CD40 is a 50 kDa transmembrane protein important for regulating B lymphocyte proliferation and differentiation. This novel activation antigen is primarily expressed by hematopoietic cells including B lymphocytes, follicular dendritic cells, and monocytes. Recently, human fibroblasts from a variety of tissues were shown to display CD40; however, its function was unknown. Cellular responses mediated by CD40 are naturally triggered by its counter-receptor, the CD40 ligand, which is displayed on activated T cells, mast cells, eosinophils, basophils, and B lineage cells. This study investigated the functional significance of CD40 expression on periodontal fibroblasts, in the context of periodontal inflammation. The experiments reported herein demonstrate constitutive CD40 expression on cultured periodontal ligament (PDL) and gingival fibroblasts. Interestingly, cells of gingival origin displayed up to 13-fold higher constitutive levels of CD40, versus fibroblasts from PDL. Interferon gamma (IFN gamma) treatment enhanced CD40 expression on PDL and gingival fibroblasts, with up to 61-fold induction of expression. Immunohistochemical staining was used to detect CD40 on fibroblastic cells in both normal and acutely inflamed gingival tissue. Expression of CD40 in inflamed tissue was significantly higher than in uninflamed tissue. Western blot analysis of anti-CD40 triggered cells revealed the induction of tyrosine phosphorylation on a 50 kDa protein in PDL and gingival fibroblasts. These results indicate that CD40 is an active signaling conduit in periodontal fibroblasts. This concept was further substantiated by the fact that CD40 engagement stimulated interleukin 6 (IL-6) production by gingival fibroblasts, but not periodontal ligament fibroblasts. Overall, these results demonstrate that CD40 on periodontal fibroblasts may functionally interact with CD40L-expressing cells. This CD40/CD40L interaction can stimulate fibroblast activation and synthesis of the proinflammatory cytokine IL-6.

Human epidermal keratinocytes are induced to secrete interleukin-6 and co-stimulate T lymphocyte proliferation by a CD40-dependent mechanism.

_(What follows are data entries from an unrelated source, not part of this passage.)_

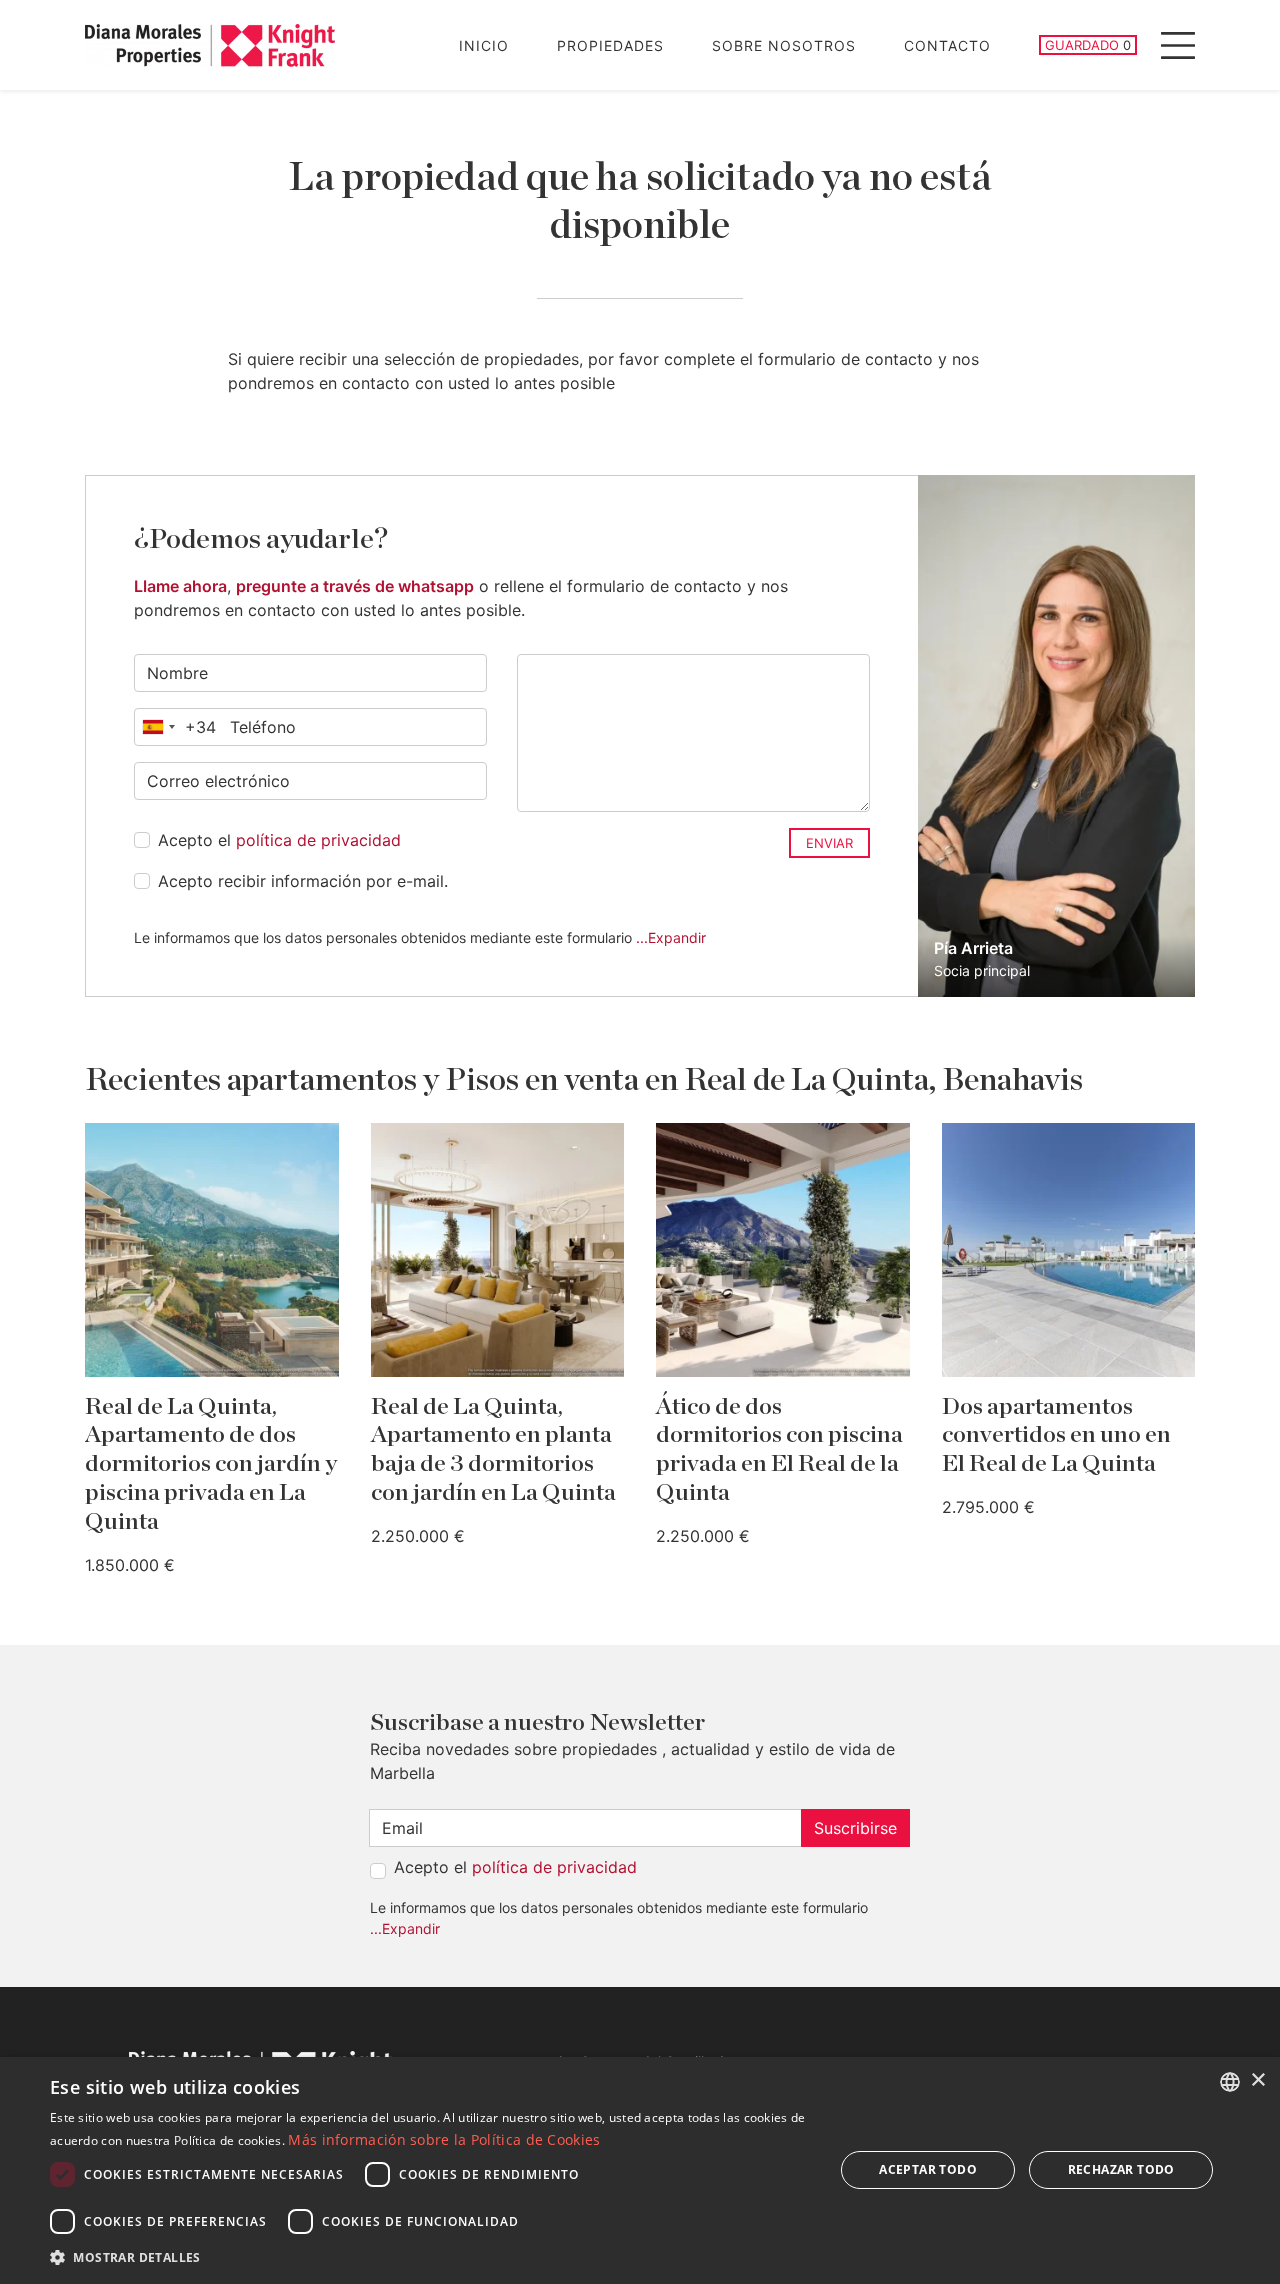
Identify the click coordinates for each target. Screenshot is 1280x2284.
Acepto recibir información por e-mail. (303, 881)
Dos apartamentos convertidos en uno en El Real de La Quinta (1056, 1436)
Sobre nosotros (784, 45)
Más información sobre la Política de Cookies (444, 2139)
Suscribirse (855, 1828)
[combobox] (175, 727)
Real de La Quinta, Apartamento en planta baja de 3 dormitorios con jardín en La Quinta (493, 1450)
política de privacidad (318, 840)
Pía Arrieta (973, 948)
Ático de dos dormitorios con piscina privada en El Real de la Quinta (779, 1450)
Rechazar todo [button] (1121, 2169)
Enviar (829, 843)
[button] (430, 2257)
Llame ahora (180, 586)
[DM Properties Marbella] (210, 45)
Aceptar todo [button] (928, 2169)
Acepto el (279, 840)
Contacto (947, 45)
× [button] (1257, 2080)
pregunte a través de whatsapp (355, 586)
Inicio (484, 45)
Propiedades (610, 45)
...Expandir (671, 937)
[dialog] (640, 2170)
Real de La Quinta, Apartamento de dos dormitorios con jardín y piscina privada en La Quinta (211, 1464)
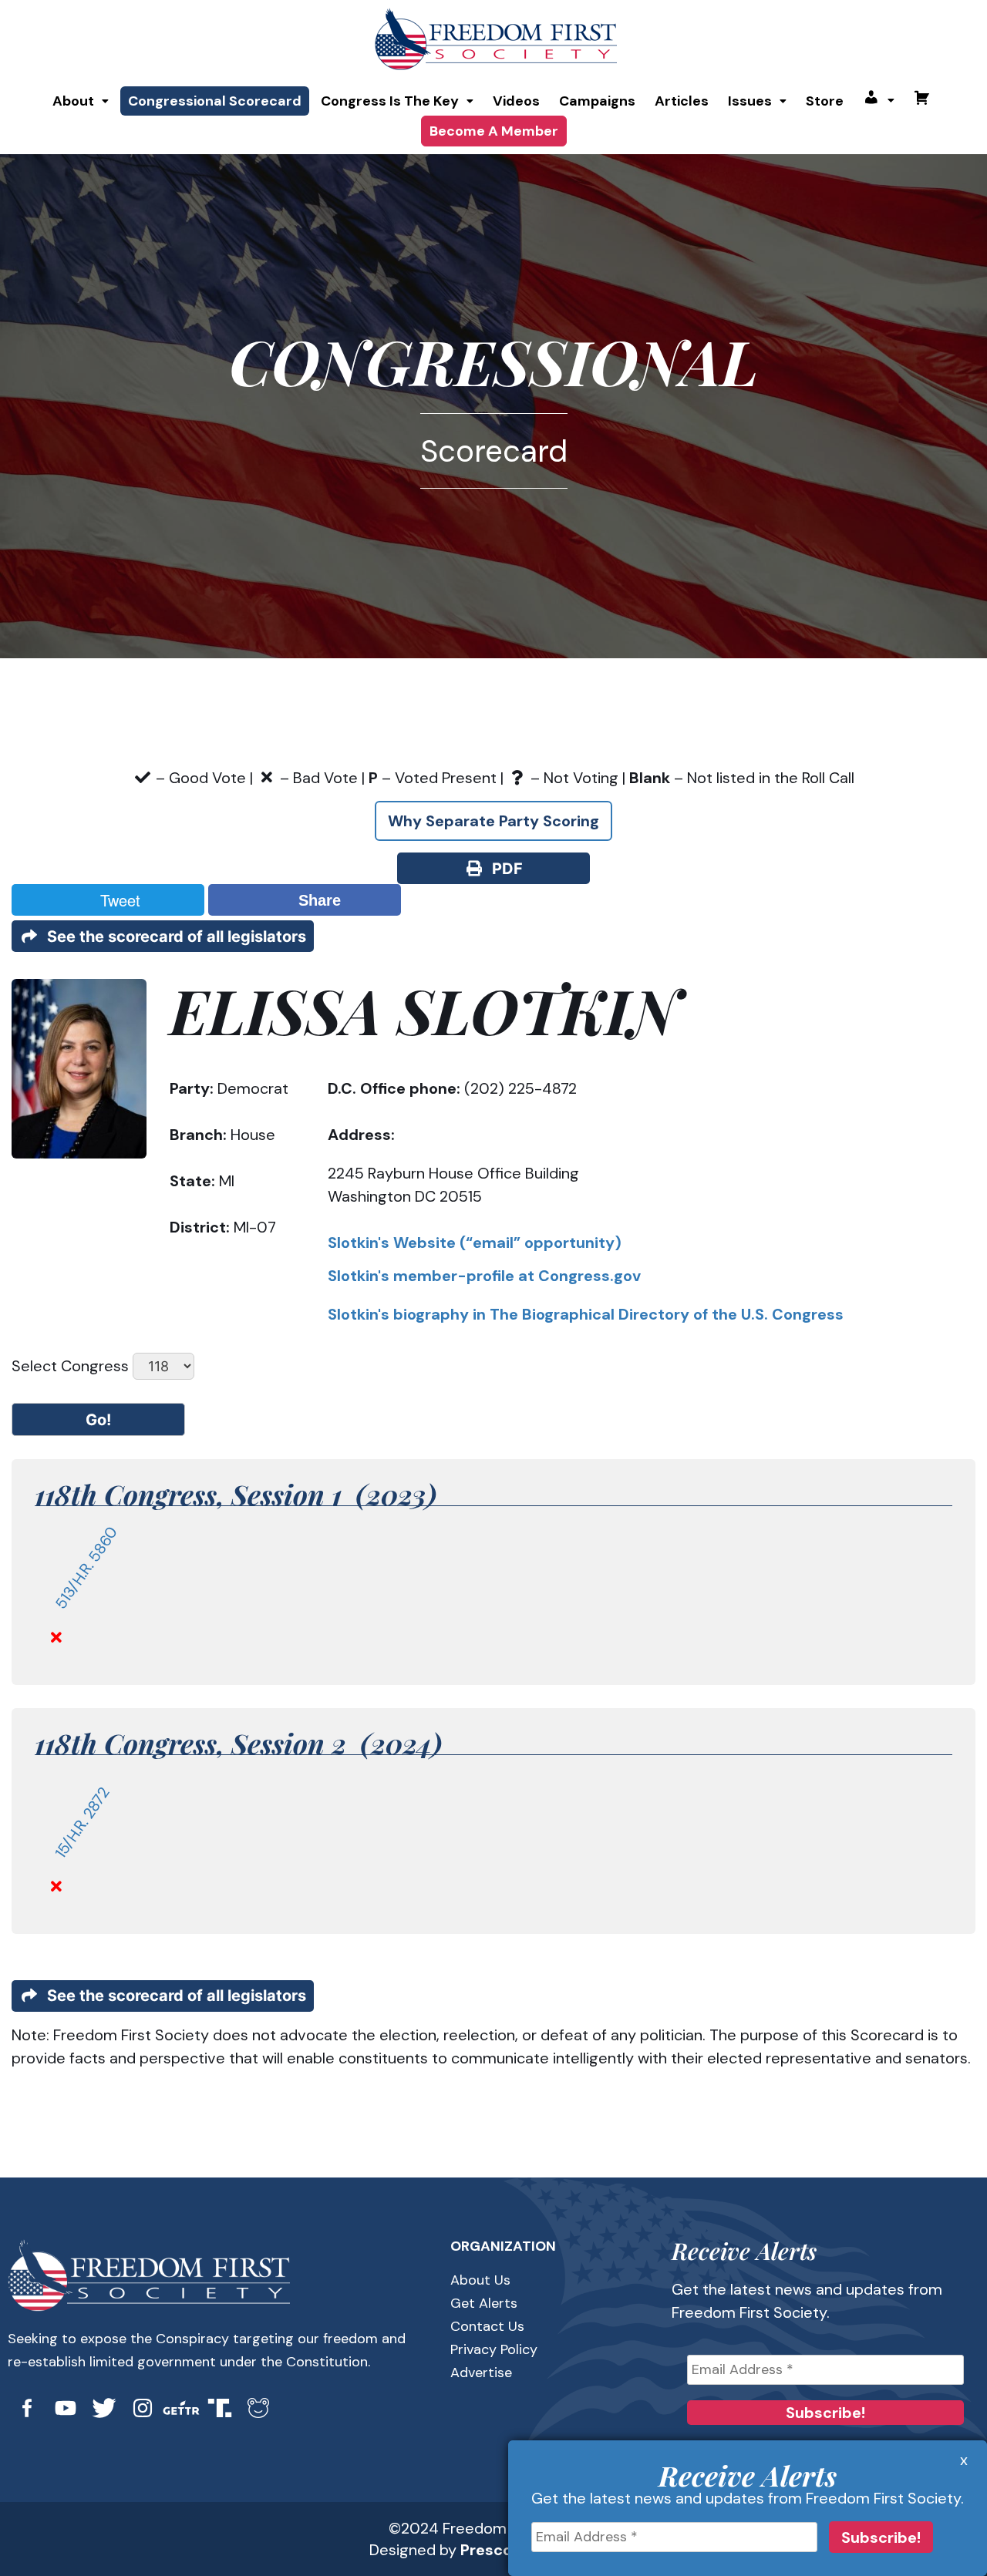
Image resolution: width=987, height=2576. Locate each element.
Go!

Although the expression and function of CD40 on B lymphocytes has been well studied, the significance of CD40 on non-lymphoid cells such as keratinocytes (KC) is not as well characterized. We demonstrate in this report that CD40 is expressed by virtually all human KC, and that it functions as an important signaling molecule. Flow cytometry of undifferentiated and terminally differentiated KC indicated that both cell types expressed CD40, as determined by binding to monoclonal antibodies and a recombinant CD40 ligand fusion protein; interferon-gamma (IFN-gamma) treatment of KC increased CD40 expression. Cultured KC also expressed 1.5-kb CD40 transcripts. Activation of KC cell surface CD40 using the monoclonal antibody G28.5 resulted in the rapid generation of a 50-kDa tyrosine phosphorylated polypeptide, as well as a dose-dependent increase in the secretion of interleukin-6, a cytokine that has been linked to KC proliferation. KC also co-stimulated a significant T lymphocyte proliferative response to the mitogen phytohemagglutinin that was CD40 dependent. These data indicate that KC constitutively express a low level of functional CD40 and regulate their expression in response to IFN-gamma. These data support the concept that KC, via their expression of CD40, have the capacity to amplify inflammation in the skin by interacting with CD40 ligand-bearing T cells.